Historic Canadian music brand

Beat Factory is a historic Canadian music brand that operated during the 1980s and 1990s under the leadership of Ivan Berry. As a small talent management firm and functional music production house, the rap music outfit filled a notorious void in Canadian music due to the lane of representation it fostered in support of a generation of then-underdog hip hop artists including its debut line up of Krush And Skad, Dream Warriors, HDV and Michie Mee & L.A. Luv. Today, the Beat Factory brand remains a nationally-acclaimed founding force of rap music and hip hop culture in Canada.

Founded by a budding entertainment entrepreneurial 19-year-old Ivan Berry, alongside his songwriter partner Rupert Gayle, the Beat Factory brand was born in 1982. Young, fresh, innovative and revolutionary in its small but mighty Pickering production house of rap music, Beat Factory represented a historically Black Canadian roster of talent spanning two-generations of Canadian urban hip hop music in Canada—from Michie Mee to Keisha Chanté, and Dream Warriors to Kardinal Offishall.

The first of milestones for the brand, the release of the 1987 Break'n Out compilation, A Beat Factory Production featuring the production of Scott La Rock and KRS-One, Rumble & Strong, Street Beat and Michie Mee & L.A. Luv. The "Made In Canada" production featured the KRS-One "Elements of Style" opening rhyme, "Boogie Down Productions is proud to introduce Canada's greatest, musically-inclined, intellectual representative for the rap industry on a whole, a major breakthrough for female emcees everywhere ... her name, Michie Mee ... this is BDP reporting live from Canada.

In 1988, under Beat Factory management, Michie Mee became the first Canadian rapper signed to an American record label, First Priority Music, distributed by Atlantic Records. Then came the success of Dream Warriors, who sold 800,000 copies of their debut album And Now the Legacy Begins, released in 1991.

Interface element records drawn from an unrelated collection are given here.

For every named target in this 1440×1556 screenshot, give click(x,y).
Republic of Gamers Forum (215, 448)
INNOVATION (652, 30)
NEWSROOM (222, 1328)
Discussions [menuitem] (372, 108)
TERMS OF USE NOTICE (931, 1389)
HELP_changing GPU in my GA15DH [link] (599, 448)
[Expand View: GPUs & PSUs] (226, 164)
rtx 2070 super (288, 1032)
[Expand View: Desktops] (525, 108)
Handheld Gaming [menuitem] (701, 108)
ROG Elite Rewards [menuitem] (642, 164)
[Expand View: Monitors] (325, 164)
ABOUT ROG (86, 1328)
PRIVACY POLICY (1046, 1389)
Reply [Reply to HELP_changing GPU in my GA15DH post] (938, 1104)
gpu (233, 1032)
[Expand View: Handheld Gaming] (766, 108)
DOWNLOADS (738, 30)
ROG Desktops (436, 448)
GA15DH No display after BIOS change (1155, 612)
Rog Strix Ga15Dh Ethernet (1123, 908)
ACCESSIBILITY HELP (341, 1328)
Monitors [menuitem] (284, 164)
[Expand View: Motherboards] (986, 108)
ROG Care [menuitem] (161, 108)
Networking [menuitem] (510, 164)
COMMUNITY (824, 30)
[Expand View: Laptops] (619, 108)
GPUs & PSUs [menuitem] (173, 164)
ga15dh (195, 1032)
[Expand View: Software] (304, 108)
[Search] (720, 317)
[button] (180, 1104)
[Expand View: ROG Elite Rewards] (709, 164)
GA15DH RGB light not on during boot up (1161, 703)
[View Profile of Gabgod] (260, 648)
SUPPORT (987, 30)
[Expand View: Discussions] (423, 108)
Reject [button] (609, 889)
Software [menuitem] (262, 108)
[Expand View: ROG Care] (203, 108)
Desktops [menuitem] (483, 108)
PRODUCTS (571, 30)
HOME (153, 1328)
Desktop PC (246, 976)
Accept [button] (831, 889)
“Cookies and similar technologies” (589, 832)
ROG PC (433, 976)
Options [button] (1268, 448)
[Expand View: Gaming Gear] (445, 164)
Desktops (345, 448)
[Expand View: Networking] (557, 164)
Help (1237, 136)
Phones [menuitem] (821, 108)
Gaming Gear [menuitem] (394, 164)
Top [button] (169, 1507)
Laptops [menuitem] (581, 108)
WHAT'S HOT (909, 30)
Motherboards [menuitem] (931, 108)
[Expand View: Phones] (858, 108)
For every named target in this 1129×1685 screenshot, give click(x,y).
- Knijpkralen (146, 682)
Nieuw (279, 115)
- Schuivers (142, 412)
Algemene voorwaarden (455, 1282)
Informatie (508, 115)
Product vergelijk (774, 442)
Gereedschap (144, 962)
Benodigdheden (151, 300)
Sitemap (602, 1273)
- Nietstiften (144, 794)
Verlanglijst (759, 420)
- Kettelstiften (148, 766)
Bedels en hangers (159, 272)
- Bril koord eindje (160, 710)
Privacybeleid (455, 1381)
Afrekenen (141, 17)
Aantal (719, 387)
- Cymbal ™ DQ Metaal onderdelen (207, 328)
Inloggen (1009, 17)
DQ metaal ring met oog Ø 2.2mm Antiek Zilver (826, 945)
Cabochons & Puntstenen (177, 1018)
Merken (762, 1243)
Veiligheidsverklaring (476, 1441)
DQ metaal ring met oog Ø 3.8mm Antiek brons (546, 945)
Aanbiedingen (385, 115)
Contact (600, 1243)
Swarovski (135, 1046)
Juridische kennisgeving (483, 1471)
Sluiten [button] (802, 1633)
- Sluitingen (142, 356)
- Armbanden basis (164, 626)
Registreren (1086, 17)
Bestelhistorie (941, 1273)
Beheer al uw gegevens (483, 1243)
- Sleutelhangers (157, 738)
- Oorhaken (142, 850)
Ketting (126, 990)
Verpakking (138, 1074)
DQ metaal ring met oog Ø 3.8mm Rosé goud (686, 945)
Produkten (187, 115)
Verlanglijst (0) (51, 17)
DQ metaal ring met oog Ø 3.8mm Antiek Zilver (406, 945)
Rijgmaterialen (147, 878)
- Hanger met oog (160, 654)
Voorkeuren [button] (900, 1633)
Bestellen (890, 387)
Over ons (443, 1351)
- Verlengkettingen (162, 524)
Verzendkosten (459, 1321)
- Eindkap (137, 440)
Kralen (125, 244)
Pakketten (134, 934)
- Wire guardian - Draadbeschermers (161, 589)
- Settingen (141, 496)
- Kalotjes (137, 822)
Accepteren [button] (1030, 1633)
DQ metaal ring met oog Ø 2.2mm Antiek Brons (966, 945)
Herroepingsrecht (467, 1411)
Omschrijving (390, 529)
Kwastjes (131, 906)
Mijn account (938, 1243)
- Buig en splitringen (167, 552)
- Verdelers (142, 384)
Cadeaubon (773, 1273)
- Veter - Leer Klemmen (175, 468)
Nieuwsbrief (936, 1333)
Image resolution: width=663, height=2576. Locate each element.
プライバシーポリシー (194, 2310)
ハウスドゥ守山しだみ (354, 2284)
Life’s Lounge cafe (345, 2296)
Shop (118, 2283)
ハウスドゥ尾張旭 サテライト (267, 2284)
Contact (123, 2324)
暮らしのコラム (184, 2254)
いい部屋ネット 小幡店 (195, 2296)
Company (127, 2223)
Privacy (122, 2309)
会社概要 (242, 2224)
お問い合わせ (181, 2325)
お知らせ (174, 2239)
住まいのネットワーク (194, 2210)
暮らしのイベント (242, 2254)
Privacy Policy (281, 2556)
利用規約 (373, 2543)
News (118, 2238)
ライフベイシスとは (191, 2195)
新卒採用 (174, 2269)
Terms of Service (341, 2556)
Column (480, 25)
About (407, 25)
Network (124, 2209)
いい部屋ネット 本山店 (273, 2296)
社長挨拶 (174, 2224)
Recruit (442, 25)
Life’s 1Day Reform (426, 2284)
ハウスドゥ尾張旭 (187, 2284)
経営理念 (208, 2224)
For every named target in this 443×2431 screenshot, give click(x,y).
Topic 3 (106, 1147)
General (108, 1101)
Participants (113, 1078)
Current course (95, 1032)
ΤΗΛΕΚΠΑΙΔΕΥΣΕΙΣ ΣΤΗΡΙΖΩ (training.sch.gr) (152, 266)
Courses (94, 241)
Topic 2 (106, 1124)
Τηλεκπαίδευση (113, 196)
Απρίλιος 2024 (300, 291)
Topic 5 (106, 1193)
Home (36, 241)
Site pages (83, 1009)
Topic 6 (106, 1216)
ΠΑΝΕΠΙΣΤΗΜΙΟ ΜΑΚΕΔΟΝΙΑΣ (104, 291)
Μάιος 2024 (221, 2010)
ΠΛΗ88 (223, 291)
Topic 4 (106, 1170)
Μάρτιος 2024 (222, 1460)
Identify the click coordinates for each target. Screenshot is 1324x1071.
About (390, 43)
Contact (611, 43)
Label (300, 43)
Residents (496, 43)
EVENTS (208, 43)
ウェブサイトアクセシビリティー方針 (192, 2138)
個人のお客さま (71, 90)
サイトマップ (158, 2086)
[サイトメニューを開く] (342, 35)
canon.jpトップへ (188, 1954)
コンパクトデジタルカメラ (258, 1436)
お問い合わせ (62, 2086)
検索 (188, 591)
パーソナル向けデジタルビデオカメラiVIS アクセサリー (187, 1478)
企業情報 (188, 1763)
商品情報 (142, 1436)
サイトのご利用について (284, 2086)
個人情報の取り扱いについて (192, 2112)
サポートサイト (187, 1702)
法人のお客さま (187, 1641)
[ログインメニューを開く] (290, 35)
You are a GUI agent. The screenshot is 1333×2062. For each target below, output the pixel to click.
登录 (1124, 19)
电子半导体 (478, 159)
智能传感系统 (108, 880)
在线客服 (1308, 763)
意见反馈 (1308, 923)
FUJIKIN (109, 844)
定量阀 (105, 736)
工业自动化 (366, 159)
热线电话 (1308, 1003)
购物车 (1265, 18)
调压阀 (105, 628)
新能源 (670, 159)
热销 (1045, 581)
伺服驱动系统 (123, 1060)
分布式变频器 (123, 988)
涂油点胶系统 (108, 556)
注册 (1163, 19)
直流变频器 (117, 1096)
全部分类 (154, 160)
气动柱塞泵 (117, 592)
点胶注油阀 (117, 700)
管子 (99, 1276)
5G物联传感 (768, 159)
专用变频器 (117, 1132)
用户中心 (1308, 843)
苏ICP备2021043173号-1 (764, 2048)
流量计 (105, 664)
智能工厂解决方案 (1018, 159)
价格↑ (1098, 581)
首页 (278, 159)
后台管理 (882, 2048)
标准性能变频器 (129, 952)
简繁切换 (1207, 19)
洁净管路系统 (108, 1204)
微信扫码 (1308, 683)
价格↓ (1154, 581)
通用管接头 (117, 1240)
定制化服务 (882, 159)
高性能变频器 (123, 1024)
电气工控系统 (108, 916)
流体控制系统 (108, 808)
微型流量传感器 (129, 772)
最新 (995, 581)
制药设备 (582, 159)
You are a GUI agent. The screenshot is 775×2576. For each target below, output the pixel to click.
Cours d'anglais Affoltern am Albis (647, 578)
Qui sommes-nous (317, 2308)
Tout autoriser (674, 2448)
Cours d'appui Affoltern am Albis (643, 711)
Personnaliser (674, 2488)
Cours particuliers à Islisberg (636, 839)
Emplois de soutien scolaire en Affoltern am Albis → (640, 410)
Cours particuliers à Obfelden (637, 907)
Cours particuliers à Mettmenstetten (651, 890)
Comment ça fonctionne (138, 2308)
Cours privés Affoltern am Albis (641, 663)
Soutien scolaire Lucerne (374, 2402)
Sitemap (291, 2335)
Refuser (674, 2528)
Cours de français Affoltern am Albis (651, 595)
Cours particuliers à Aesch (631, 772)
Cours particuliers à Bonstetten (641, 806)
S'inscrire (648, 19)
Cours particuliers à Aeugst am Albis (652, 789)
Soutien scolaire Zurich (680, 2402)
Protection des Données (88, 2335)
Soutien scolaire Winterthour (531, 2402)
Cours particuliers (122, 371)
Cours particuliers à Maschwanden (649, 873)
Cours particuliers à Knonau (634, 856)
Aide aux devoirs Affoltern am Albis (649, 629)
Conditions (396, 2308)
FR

In 1996, Berry founded Beat Factory Music Inc., an independent record label branch of Beat Factory, distributed by EMI Music Canada and BMG Music Canada. The label released a series of compilation albums, known as RapEssentials and GroovEssentials. These albums included the first singles by Kardinal Offishall and Glenn Lewis, who both became prominent artists in the 2000s.